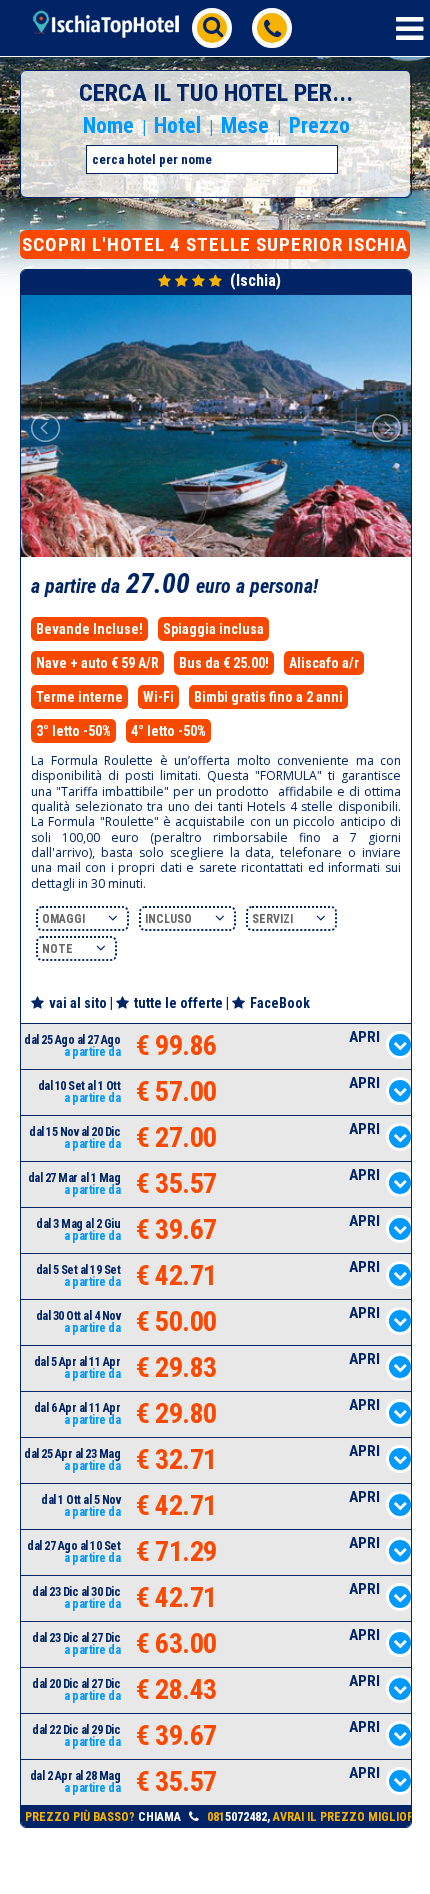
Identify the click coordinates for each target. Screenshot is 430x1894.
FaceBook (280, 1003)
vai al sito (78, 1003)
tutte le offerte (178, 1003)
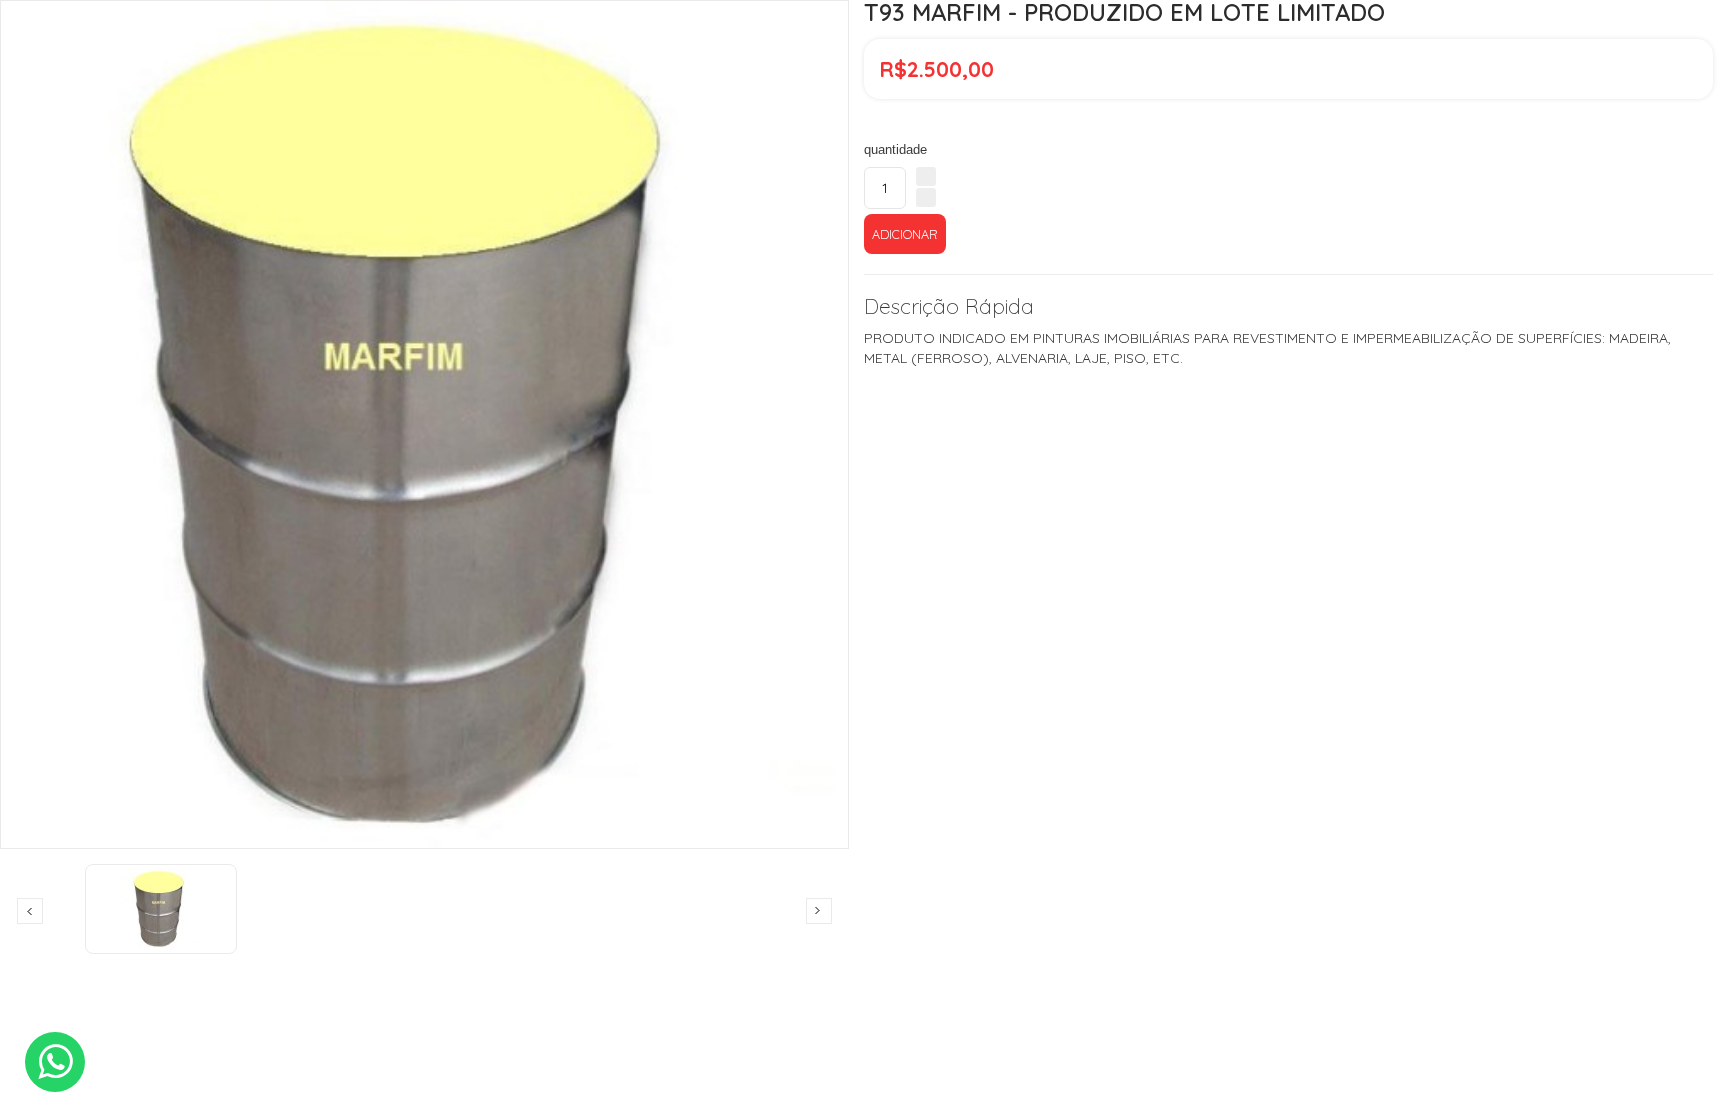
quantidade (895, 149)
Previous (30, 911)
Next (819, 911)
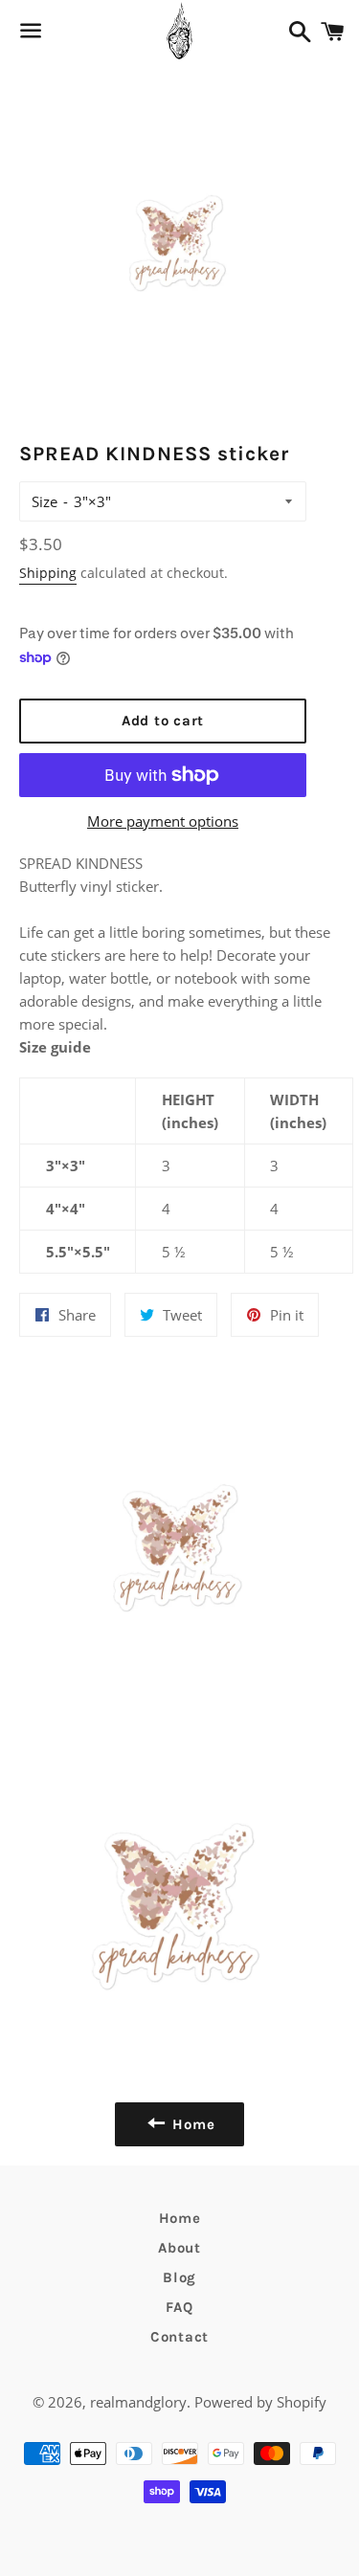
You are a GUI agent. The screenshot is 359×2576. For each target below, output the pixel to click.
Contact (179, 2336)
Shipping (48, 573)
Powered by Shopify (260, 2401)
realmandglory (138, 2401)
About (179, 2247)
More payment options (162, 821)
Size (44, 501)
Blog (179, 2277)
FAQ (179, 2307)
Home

# [WHAT YOU WILL DO]
Return the line that contains "Contact (179, 2336)" along with every line after it through the end of the entries, exactly, adding nothing.

# [TASK ANSWER]
Contact (179, 2336)
Shipping (48, 573)
Powered by Shopify (260, 2401)
realmandglory (138, 2401)
About (179, 2247)
More payment options (162, 821)
Size (44, 501)
Blog (179, 2277)
FAQ (179, 2307)
Home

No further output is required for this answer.